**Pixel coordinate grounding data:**

↓↓↓

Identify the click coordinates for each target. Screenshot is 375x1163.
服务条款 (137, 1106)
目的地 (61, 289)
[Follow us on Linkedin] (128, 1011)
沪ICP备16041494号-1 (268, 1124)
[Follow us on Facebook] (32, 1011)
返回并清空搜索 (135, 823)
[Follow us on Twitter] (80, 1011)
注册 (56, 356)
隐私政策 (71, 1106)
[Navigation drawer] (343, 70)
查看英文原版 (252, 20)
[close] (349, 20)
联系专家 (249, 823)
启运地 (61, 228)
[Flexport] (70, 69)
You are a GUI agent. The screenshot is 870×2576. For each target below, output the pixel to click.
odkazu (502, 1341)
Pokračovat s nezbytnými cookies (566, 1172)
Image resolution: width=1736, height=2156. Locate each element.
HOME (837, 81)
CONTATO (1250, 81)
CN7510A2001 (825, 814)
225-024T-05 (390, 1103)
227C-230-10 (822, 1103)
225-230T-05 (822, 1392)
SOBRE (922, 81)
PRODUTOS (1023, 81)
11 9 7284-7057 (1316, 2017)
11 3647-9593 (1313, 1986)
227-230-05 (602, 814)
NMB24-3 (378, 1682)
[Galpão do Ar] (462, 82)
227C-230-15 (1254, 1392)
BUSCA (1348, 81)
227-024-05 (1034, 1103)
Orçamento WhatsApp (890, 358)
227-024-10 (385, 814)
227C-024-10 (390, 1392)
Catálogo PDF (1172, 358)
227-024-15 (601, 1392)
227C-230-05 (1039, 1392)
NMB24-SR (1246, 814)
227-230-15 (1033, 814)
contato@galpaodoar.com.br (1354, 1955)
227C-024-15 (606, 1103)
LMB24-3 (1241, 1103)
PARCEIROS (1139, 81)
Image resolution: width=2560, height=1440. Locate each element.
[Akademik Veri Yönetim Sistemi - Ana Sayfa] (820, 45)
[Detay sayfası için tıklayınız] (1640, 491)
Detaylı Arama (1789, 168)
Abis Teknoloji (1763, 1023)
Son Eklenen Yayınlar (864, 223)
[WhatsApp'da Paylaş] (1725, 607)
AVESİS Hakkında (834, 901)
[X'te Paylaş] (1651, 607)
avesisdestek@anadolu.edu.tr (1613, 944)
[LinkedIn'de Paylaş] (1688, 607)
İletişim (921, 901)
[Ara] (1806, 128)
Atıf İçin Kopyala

↑↑↑

**What to do:** Up to and including the line with "注册 (56, 356)", write out the records above exactly, starting from their first line.

**Answer for this exercise:**
Identify the click coordinates for each target. Screenshot is 375x1163.
服务条款 (137, 1106)
目的地 (61, 289)
[Follow us on Linkedin] (128, 1011)
沪ICP备16041494号-1 (268, 1124)
[Follow us on Facebook] (32, 1011)
返回并清空搜索 (135, 823)
[Follow us on Twitter] (80, 1011)
注册 (56, 356)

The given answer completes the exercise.